According to the statement of “legislative intent” included with the law, the proposal is intended to address a range of behaviors, from online rumor spreading to “sexting,” that have become a dismayingly common part of the middle and high school experience. The county law would make a number of bullying behaviors, if perpetrated via the Internet, text message or other electronic platforms, a misdemeanor crime punishable by fines up to $1,000 and up to a year in county jail.
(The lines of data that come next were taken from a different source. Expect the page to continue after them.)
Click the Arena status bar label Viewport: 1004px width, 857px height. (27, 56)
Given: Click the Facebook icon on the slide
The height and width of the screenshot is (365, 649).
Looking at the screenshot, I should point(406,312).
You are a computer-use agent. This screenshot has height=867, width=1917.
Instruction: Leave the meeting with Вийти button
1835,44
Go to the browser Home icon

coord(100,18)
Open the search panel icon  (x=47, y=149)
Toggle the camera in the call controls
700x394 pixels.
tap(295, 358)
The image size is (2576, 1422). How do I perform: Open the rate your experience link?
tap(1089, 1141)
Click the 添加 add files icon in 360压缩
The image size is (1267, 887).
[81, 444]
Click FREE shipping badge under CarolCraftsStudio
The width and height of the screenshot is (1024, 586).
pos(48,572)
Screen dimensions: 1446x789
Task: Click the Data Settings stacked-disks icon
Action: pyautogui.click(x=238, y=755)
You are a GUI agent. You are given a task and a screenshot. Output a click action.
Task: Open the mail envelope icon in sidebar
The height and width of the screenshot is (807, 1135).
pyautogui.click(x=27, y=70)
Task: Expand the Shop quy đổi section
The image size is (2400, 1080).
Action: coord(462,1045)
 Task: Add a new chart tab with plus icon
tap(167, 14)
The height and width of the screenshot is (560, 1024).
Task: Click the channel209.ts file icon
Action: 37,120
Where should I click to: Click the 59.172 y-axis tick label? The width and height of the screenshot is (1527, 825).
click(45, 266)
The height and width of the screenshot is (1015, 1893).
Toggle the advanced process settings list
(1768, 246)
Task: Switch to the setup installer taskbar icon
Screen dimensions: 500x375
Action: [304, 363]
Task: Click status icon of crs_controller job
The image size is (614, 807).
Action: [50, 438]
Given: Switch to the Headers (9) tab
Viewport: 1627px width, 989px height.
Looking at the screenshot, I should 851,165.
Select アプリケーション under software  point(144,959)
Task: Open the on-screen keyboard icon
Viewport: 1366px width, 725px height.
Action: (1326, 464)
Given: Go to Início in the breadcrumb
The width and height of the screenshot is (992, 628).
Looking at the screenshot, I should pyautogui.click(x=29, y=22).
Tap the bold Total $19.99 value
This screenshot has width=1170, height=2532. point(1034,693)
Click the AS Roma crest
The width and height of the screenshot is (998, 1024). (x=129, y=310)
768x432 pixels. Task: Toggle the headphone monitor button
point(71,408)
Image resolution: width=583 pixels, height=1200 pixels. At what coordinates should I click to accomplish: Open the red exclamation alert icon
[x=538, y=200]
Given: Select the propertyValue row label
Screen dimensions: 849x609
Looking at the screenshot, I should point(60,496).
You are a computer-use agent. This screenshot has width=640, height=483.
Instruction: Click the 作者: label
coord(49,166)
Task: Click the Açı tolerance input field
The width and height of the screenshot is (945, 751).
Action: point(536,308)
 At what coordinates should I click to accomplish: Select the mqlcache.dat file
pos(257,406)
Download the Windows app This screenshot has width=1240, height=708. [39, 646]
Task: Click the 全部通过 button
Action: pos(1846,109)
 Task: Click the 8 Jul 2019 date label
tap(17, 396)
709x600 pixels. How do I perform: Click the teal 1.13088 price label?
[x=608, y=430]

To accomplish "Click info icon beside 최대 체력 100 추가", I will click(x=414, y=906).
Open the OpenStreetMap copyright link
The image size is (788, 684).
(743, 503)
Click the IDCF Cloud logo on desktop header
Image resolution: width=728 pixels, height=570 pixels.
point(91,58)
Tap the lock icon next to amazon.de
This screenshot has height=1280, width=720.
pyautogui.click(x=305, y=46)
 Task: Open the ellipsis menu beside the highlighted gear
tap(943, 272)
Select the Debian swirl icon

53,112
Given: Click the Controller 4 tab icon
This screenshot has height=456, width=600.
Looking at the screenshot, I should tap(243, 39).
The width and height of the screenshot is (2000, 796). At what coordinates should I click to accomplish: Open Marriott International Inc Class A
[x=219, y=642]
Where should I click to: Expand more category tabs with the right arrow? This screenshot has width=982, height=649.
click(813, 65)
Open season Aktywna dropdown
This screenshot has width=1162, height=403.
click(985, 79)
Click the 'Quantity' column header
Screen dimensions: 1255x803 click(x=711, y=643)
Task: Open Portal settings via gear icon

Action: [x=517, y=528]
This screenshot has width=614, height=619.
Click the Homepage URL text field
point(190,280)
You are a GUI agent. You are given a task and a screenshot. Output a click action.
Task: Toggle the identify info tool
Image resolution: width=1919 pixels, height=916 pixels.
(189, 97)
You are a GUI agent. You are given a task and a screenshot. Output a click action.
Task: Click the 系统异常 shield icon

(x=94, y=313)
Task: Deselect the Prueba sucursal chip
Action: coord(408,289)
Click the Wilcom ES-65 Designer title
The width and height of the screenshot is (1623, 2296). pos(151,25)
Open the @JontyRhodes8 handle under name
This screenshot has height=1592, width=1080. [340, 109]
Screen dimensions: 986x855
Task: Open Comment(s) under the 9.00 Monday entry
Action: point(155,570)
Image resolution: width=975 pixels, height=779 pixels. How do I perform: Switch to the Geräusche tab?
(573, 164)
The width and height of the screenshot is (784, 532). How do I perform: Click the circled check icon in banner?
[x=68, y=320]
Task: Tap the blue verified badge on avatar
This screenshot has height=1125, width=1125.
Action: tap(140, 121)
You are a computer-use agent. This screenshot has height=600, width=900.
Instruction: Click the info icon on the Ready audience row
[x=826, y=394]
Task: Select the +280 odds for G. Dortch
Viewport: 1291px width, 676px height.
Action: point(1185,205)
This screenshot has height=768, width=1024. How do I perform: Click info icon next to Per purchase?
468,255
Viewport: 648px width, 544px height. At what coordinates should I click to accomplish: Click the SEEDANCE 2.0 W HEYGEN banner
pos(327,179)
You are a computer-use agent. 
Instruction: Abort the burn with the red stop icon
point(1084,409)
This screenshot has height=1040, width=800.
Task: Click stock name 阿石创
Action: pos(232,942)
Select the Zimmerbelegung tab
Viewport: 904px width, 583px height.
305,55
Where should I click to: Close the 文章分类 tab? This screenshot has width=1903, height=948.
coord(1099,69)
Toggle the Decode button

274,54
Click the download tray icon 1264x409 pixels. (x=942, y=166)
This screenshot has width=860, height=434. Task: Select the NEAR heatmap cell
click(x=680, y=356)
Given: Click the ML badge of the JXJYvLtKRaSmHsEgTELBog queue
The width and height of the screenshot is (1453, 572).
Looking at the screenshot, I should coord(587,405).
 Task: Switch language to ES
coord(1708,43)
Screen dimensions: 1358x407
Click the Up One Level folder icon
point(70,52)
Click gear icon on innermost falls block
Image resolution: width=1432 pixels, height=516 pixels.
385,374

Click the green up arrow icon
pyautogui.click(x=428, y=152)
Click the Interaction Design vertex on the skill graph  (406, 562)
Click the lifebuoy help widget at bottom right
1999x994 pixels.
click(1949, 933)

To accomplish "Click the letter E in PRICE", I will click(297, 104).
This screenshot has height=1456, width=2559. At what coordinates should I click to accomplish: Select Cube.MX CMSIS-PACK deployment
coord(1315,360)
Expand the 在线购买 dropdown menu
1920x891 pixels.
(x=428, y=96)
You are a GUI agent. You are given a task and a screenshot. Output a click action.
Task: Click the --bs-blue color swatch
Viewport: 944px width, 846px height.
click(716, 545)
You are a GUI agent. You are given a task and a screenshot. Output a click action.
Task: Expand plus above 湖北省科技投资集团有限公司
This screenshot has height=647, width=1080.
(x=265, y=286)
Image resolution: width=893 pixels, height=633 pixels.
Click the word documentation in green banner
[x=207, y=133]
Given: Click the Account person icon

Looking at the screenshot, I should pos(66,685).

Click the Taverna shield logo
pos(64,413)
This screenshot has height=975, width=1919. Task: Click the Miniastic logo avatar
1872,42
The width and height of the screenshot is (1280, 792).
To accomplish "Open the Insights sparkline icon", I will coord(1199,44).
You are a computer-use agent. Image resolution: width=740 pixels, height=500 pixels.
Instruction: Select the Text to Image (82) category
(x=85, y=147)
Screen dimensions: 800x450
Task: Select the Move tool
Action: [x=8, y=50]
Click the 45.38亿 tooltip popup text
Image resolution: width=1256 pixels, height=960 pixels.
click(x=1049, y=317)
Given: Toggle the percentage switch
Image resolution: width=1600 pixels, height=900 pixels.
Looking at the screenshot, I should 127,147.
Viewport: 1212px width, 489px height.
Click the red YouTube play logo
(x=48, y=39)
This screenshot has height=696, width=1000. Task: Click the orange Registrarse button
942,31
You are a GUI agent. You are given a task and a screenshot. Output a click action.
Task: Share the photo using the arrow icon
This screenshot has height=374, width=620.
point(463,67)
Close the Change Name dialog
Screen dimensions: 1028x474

The banned behaviors include transmitting “information not of public concern and the actor knows or reasonably should know that such communication will inflict emotional harm on the minor.” The law also punishes the transmission of “private sexual information” — whether true or false — about a minor, as well as appropriating a minor’s name or likeness online or posting explicit photos of minors.
But while Minew said she brought it up to ensure parents keep an eye on what’s on the horizon at the county level, Deputy County Executive Kenneth Crannell was quoted as saying in an interview with the Daily Freeman that publicly criticizing a proposed law that had yet to be submitted to lawmakers for review was out of line.
“How many eight-year-olds do we have incarcerated in the Ulster County Jail?” Crannell was quoted as saying. “The answer is zero.” Crannell was also quoted as saying Minew misunderstood how the proposed law related to the state’s Dignity for All Students Act (DASA), which handles how schools respond to cyberbullying.
In a letter in this week’s Saugerties Times, Minew issued a blistering retort to Crannell. “I am fully aware of what DASA is and how it works and also fully aware of what the juvenile court system would do with the poorly constructed proposed piece of legislation your office produced,” she wrote. “By the way my interpretation is correct. I do not have to CYA I speak the truth and do my homework! Which is exactly why Mike Hein’s poorly constructed piece of legislation didn’t move anywhere and will not!”
County officials said that the proposal should be ready for review by the legislature in May, and school district superintendents had already been given a more complete review of the proposal than what was presented by Hein in January.